Concept: Science Orbiter Providing Long-lived Atmospheric Remote Sensing and Telecom for Landed Assets
Goals:


– Extend atmospheric and seasonal surface climate baseline through the next decade
Provide improved and new (e.g., winds) profiling capabilities
– Provide extensive global, diurnal and seasonal survey of key trace gases, including carbon-bearing compounds with implications for interior bio/geochemical processes
Methane and higher order hydrocarbons
Photochemical products, isotopes (CO, NO, etc.)

– Particularly synergistic with Network for both relay and atmospheric science
– Scientifically synergistic (lower atmosphere) with 2013 Scout (upper atmosphere)
Potential Approach
:

– Use low-cost sounders & wide angle imagers with new microwave/sub-mm profilers
– Provide high-resolution, high-sensitivity spectrometers for trace gas detection
– Long-life (≥ 4 Mars Yrs) extends climate records and relay capability for next decade
– Payload could accommodate international contributions
– ROM Cost: ~$1.1B (includes long-life components and possibly site imaging)
Issues:

– Methane detection has been controversial; intervening landed rovers (MSL, ExoMars) might augment or dilute need for these particular measurements
– Could be paradigm shifting in that trace gas measurements could take program in a different direction or to different places than currently envisioned, but would diverge from the current path of geologic/geochemical landed missions leading to MSR

Possible MSO plan (note: 2013 launch no longer possible; see below).

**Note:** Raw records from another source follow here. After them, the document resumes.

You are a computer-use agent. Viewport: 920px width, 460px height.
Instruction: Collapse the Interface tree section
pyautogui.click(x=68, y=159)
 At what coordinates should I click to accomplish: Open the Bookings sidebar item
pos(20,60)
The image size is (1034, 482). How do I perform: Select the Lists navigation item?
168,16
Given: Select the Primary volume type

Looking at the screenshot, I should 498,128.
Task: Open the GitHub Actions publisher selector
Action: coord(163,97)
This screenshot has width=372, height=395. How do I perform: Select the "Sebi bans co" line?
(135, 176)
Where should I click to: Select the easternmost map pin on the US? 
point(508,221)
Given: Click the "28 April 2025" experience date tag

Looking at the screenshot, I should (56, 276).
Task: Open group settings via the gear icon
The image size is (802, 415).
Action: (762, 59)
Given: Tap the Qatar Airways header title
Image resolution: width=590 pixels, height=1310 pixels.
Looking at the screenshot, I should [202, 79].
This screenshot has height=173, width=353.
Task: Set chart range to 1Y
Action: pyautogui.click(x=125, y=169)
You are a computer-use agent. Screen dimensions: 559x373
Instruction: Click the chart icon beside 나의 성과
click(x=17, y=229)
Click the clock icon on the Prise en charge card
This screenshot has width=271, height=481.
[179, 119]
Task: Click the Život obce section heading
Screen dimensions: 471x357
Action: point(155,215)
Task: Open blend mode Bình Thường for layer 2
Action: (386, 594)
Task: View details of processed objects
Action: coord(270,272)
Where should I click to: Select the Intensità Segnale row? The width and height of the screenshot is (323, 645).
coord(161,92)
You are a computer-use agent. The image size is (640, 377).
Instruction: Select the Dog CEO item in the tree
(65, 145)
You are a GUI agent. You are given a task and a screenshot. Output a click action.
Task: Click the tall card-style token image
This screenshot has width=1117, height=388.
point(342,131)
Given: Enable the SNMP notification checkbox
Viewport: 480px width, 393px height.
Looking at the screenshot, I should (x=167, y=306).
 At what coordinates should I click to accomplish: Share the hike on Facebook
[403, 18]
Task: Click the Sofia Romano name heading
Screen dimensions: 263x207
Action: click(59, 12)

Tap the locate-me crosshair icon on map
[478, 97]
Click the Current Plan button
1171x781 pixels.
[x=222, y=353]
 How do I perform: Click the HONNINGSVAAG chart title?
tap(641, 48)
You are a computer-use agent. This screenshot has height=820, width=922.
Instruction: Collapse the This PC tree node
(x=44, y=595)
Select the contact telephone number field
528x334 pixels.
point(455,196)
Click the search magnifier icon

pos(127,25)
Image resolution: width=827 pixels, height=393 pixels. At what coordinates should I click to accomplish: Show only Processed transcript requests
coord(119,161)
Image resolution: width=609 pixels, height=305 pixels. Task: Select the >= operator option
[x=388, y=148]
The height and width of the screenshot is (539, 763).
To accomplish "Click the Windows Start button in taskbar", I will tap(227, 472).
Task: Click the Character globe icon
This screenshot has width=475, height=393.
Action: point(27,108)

Click on image for a larger version or see the original presentation.

This presentation dates from last June; the presence of methane apparently is no longer controversial. In addition to studying the martian atmosphere, the orbiter would also act as a telecommunications relay for landed missions for a decade or more. A high resolution camera (~1 meter resolution) has also been discussed for this mission. If you'd like to read a lot more about the science and mission scenario, look at this report which examined possible orbital missions to the Red Planet for the next decade. (After this report was published in 2007, atmospheric focus was selected for MSO.)

At ~$1.1B, this mission would not be cheap. Right now, the Mars Science Laboratory (MSL) for 2011 and the MAVEN orbiter focused on the upper atmosphere for 2013 are firmly on the roadmap. After the MSL cost overruns, NASA can put only about $450M into a 2016 mission, which would presumably be used to make NASA a junior partner with in a joint rover mission for 2016. So the earliest MSO could fly would be 2018. However, it would be in competition with a NASA led rover. NASA is concerned that if it delays a follow on rover to MSL beyond 6-8 years, it will lose the engineering team that knows how to build these craft.

So the earliest we are likely to get a mission to Mars to follow up on this exciting discovery would be 2018 or possibly 2020. Such are the realities of living within a budget. Perhaps this discovery will be seen as exciting enough for the administration and Congress to provide NASA with additional money. Even in this case, 2016 would probably the the earliest launch date for MSO given realistic planning, engineering, and testing leadtimes.

2 comments:

  1. Didn't MEPAG decide that with MAVEN being an atmospheric mission, MSO should be either geoscience or polar oriented?

    ReplyDelete
  2. MAVEN studies the upper atmosphere and MSO would study the lower atmosphere, so the two were seen to be complimentary. The atmospheric-focused mission for MSO was selected over the geoscience or polar missions. Additional instruments for studying the surface such as a high resolution camera might be added.

    Any follow on orbiter is close to a decade away, so the question will be considered again, I suspect. Given the solid detection of methane, however, and the desire for continuity in meteorological/climate studies, that an orbiter would have a strong lower atmosphere focus.